Trying to probe the internal decisions of these massive lobbying firms is tougher than delving into the Mafia or the old Kremlin. Nobody talks on the record, and what is said on background is carefully parsed. At Akin Gump, I was referred to the firm's "ethics officer," who asked me not to use his name. He said the firm had decided in April not to renew an arrangement with Chevron that included work on "legislation" (though not as a registered lobbyist).
Trying to ascertain how Chevron felt about getting dumped by Akin Gump, I telephoned the head of the California-based oil company's Washington office: Lisa Barry, a veteran government and corporate official. Informed that she never talks to reporters, several hours later I was contacted by a Chevron public relations officer. He told me Chevron had no hard feelings about being dumped by Akin Gump in favor of CNOOC.
That would be inexplicable had not the Akin Gump ethics officer informed me that his firm still represented Chevron in litigation he would not identify. In the Washington world of big-time lawyers and lobbyists, there are no permanent alliances or enmities.

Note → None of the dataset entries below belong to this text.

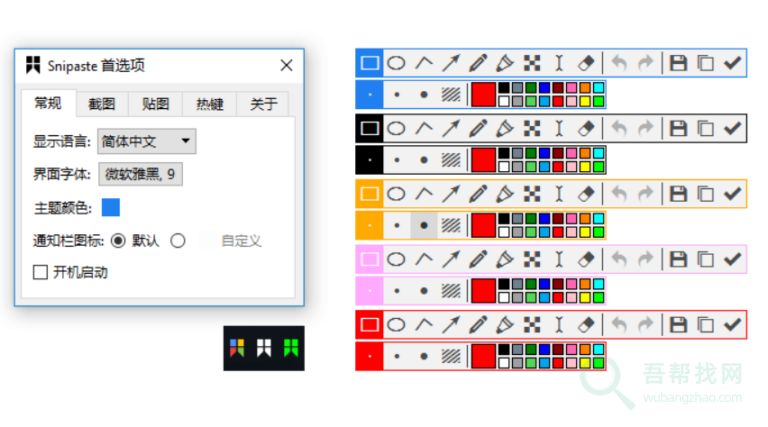Click the blue 主题颜色 swatch

pyautogui.click(x=110, y=207)
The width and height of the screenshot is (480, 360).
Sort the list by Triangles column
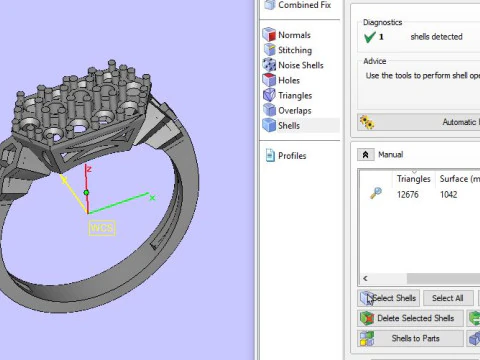pyautogui.click(x=414, y=179)
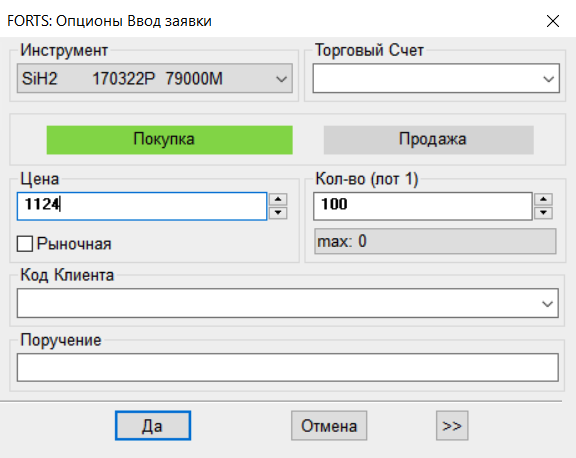Click the Торговый Счет combo box field
The image size is (576, 458).
(x=436, y=79)
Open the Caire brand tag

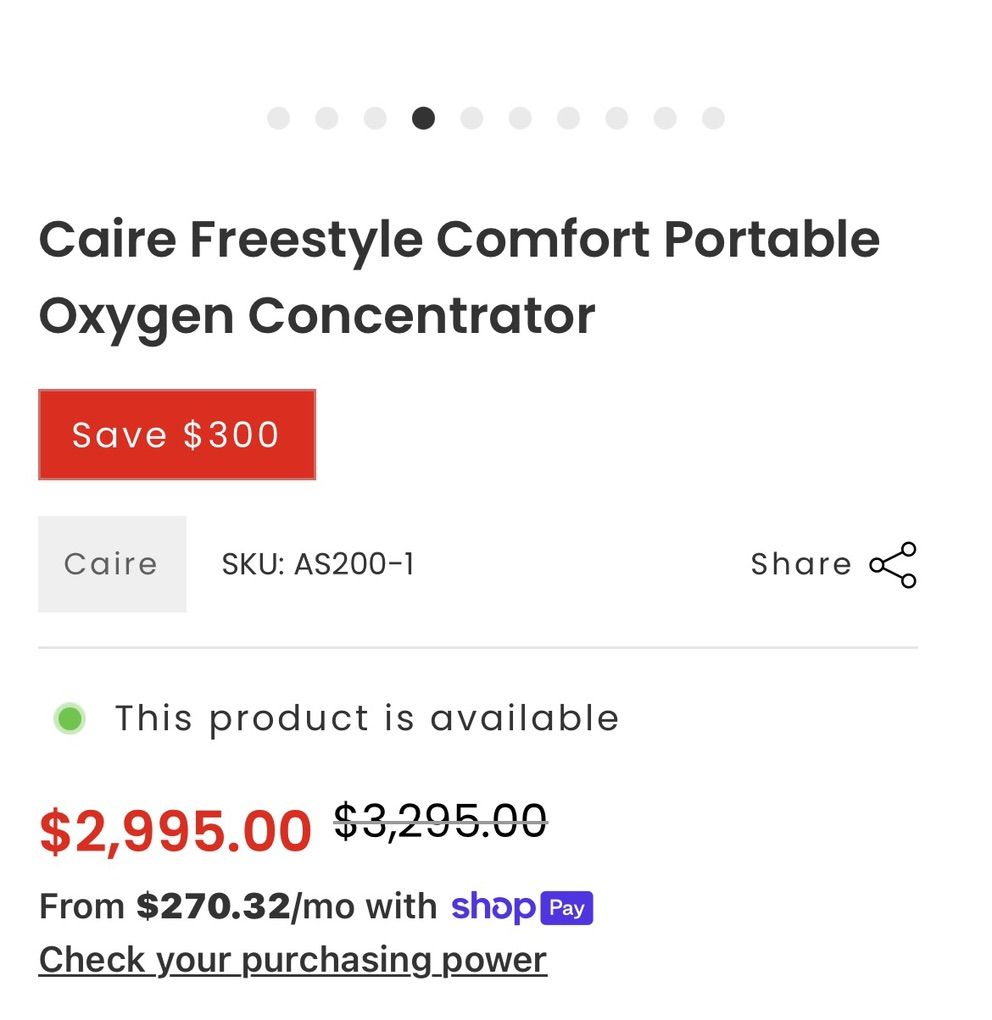(x=111, y=564)
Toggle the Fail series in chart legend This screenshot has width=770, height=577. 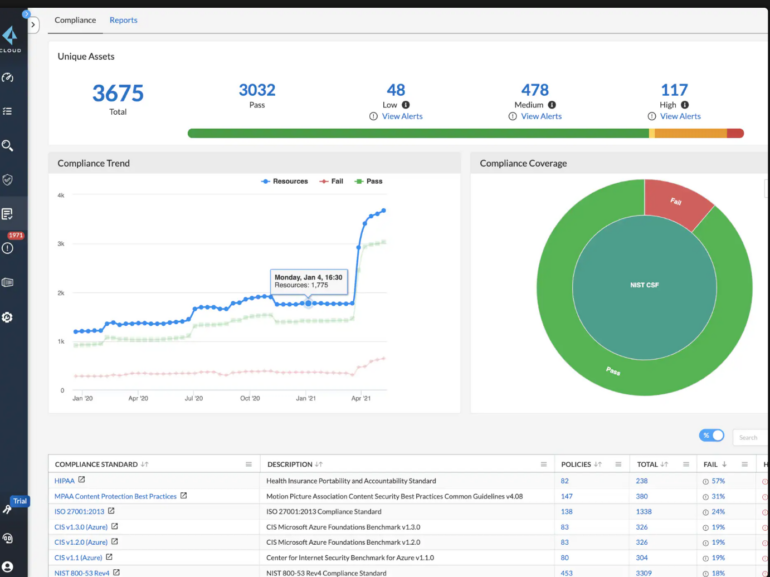pos(330,181)
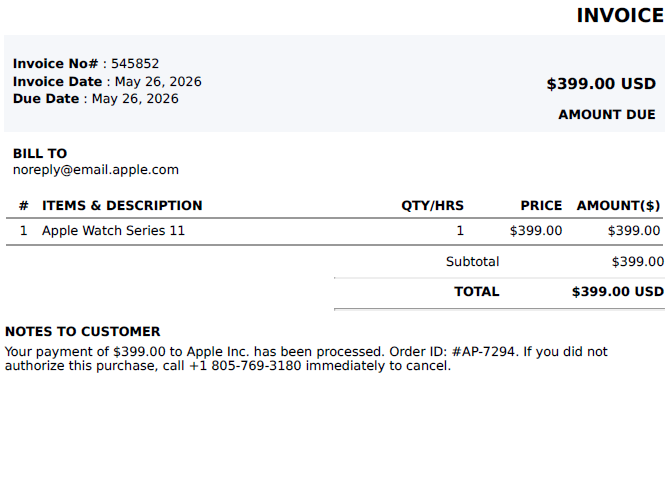Viewport: 669px width, 501px height.
Task: Click the AMOUNT DUE label
Action: pyautogui.click(x=607, y=114)
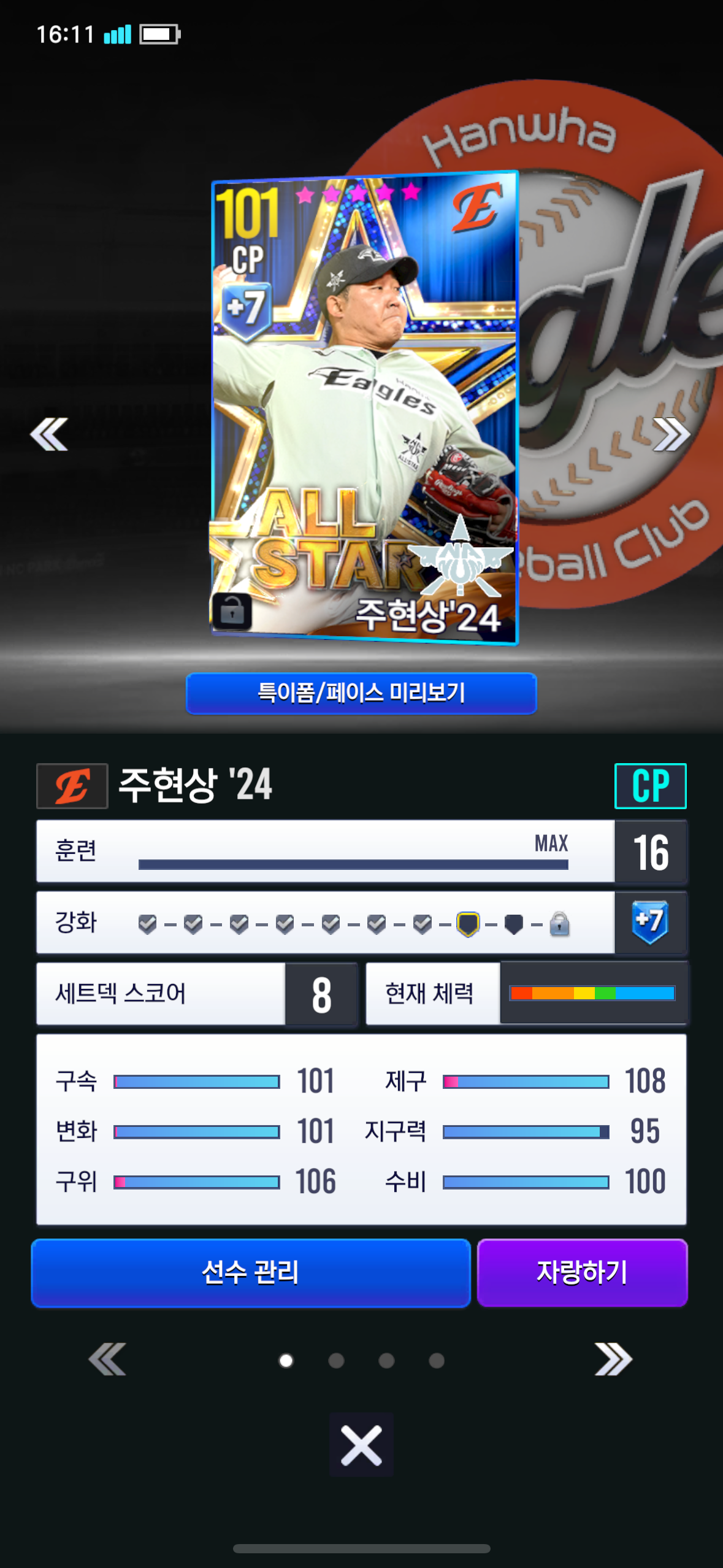Tap the 자랑하기 share button
The image size is (723, 1568).
click(582, 1273)

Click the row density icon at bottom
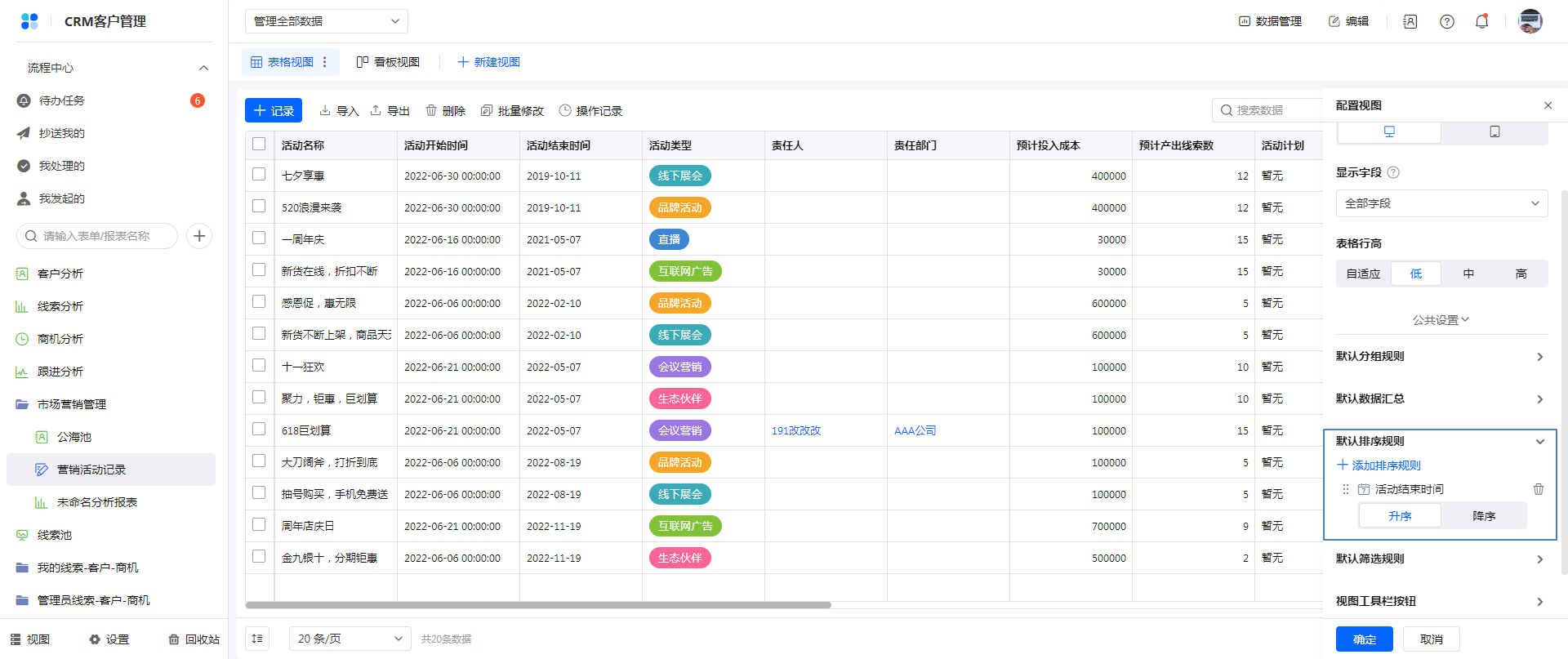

China's oil bid raises serious policy questions that are being debated at high levels of the Bush administration. But CNOOC treats its efforts as another special interest campaign in Washington. It has hired Public Strategies, the firm of Mark McKinnon, the former Democratic advertising whiz who worked for George W. Bush's presidential campaigns and has committed to Sen. John McCain in 2008. Money talks in Washington, and it does not matter much who does the paying.